Le brun poussa un long soupir. Deux jours qu'il passait dans la maison de Theodósios de Sparte pour enfin avoir cette discussion fatidique, celle où il lui annoncerait qu'Olympia ne l'épouserait pas, sans jamais ne parvenir à le croiser. Le premier jour, Hélios s'était présenté tôt dans la matinée, espérant croiser son rival avant qu'il ne soit saoul ; le spartiate avait pour réputation d'aimer un peu trop le vin, au point d'en abuser dès les premières lueurs du matin. Le deuxième jour, il avait décidé de passer plus tard dans la journée, au moment où le soleil commençait à décliner au-dessus de Corinthe ; encore une fois, personne n'avait été en capacité de le renseigner. Hélios avait même pris le temps de demander aux quelques passants qui traversaient la ruelle pavée, lesquels n'avaient malheureusement pas croisé son opposant depuis plusieurs jours. Où pouvait donc bien se cacher Theodósios ? Avait-il finalement appris la nouvelle et s'était-il retranché dans une taverne de la cité ?

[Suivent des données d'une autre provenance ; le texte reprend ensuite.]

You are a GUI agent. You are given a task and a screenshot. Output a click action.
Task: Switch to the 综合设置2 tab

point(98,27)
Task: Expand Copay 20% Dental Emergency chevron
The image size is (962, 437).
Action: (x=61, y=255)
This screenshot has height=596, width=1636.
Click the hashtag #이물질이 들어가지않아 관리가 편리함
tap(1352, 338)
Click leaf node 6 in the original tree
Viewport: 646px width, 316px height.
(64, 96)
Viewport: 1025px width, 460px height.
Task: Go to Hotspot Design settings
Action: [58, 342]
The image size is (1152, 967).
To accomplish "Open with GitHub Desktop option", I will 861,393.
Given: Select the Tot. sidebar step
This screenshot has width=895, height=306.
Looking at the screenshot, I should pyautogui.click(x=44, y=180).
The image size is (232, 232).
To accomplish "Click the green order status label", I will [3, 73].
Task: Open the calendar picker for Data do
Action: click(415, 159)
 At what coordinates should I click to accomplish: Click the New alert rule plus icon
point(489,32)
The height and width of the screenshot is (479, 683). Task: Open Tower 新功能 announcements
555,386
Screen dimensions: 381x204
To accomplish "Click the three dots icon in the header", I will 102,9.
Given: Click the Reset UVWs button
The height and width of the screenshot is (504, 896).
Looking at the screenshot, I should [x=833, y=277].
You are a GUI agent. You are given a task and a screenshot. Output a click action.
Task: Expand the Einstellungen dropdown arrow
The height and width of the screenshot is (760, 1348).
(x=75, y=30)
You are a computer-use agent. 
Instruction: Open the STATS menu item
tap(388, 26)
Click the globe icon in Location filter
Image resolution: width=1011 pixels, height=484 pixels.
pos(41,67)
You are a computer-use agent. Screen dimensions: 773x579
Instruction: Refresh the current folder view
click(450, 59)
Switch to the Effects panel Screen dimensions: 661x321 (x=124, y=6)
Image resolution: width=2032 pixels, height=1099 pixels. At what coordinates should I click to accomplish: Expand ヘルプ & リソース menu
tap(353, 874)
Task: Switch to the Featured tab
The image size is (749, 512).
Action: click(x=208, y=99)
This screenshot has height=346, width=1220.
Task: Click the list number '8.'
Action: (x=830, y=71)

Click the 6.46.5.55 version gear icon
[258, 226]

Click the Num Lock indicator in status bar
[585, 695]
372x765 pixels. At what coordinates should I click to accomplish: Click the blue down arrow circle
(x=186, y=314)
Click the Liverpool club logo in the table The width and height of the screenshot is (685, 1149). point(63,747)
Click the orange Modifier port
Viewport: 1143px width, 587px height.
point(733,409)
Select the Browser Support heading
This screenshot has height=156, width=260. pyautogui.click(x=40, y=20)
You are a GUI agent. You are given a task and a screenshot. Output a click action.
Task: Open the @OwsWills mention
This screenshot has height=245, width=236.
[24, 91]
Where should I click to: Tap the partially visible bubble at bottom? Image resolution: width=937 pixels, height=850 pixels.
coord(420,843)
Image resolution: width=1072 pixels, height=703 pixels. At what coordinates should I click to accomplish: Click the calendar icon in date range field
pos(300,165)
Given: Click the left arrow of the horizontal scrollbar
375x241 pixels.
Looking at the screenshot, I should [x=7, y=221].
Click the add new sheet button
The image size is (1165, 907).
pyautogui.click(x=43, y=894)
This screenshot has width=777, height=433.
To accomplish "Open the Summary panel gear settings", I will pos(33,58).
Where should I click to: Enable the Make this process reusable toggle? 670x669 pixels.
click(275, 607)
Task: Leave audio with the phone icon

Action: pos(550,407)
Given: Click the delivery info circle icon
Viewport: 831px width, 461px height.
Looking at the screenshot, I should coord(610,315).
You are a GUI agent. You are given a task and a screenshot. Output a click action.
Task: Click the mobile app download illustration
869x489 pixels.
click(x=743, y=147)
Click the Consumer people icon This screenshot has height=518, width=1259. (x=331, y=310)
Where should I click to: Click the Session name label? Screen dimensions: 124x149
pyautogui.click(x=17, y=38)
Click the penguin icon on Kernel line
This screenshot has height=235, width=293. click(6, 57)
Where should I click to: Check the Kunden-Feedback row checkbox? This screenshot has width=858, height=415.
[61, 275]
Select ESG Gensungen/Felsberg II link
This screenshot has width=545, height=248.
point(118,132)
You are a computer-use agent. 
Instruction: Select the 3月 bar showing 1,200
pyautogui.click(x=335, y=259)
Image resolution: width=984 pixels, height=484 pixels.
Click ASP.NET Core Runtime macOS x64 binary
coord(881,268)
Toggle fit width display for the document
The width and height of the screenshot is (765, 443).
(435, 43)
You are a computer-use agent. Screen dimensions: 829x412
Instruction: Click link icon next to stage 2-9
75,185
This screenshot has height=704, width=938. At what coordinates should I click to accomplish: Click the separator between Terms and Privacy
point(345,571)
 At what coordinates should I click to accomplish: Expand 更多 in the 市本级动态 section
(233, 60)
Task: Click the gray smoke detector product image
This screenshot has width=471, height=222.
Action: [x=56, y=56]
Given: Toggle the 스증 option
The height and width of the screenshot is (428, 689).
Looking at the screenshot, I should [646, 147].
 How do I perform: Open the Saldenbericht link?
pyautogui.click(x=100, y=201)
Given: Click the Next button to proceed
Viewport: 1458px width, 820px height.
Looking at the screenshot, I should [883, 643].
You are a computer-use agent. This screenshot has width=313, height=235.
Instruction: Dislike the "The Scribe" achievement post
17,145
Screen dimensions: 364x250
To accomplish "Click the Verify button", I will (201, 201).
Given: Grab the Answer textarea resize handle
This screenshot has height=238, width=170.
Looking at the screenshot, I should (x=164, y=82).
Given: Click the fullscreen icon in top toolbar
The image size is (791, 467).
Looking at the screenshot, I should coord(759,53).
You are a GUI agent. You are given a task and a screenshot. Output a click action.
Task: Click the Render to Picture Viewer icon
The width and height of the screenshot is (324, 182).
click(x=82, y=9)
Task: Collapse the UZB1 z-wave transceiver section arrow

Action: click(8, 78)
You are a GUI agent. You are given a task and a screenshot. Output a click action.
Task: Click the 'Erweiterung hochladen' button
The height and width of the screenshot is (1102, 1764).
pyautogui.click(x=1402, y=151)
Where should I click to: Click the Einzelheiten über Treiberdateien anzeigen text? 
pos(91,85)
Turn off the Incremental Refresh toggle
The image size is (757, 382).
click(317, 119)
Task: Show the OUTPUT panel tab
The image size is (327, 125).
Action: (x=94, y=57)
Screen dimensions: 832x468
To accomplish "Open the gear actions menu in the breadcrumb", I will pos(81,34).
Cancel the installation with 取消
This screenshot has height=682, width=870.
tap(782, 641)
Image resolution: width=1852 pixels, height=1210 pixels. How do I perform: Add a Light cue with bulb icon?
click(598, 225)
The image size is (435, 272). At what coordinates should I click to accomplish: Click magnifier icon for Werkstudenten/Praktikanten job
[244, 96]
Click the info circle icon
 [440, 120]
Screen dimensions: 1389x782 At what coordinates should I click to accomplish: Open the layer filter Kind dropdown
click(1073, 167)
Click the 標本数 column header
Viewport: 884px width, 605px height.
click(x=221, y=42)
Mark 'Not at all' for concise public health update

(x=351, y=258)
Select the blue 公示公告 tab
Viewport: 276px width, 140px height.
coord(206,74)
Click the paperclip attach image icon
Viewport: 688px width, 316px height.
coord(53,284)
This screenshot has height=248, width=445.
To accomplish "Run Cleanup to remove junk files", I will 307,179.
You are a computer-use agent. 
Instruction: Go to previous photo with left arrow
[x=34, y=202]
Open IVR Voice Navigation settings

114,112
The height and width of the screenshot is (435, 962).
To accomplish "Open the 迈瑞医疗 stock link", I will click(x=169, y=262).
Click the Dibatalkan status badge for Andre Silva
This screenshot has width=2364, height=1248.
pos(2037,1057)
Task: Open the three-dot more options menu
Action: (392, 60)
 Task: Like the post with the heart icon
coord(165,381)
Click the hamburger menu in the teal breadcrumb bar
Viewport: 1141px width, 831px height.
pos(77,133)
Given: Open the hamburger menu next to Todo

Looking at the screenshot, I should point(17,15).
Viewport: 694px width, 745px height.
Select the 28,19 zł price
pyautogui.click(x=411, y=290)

Il prit le temps d'observer la maison dans laquelle il se trouvait, profitant du calme de celle-ci. La cour était minuscule, presque inexistante, et donnait directement sur les quelques pièces de l'habitation, qu'il détailla du regard. En face de lui, une porte ouverte donnait sur une chambre meublée d'un unique klinai usé. Alors qu'il s'approchait de l'encadrement de la porte en bois, ses pas résonnèrent bruyamment dans la maison vide. Il s'arrêta devant l'entrée de la pièce. Hélios ne put s'empêcher d'imaginer Olympia dans de telles conditions, emprisonnée, violentée et délaissée. Il visualisa une scène horrible dans laquelle la jeune femme, complètement anéantie, était retranchée dans le coin de cette chambre étroite, le visage tiré par les mêmes émotions qui l'avaient poussée au bord du précipice. Son œil droit était entouré d'une ecchymose gonflée aux couleurs violacées. Il grimaça, projetant parfaitement la damnation qu'aurait été ce mariage. Parviendrait-il à la rendre heureuse ? Il secoua la tête, chassant ses pensées obsessionnelles qui le hantaient soudainement.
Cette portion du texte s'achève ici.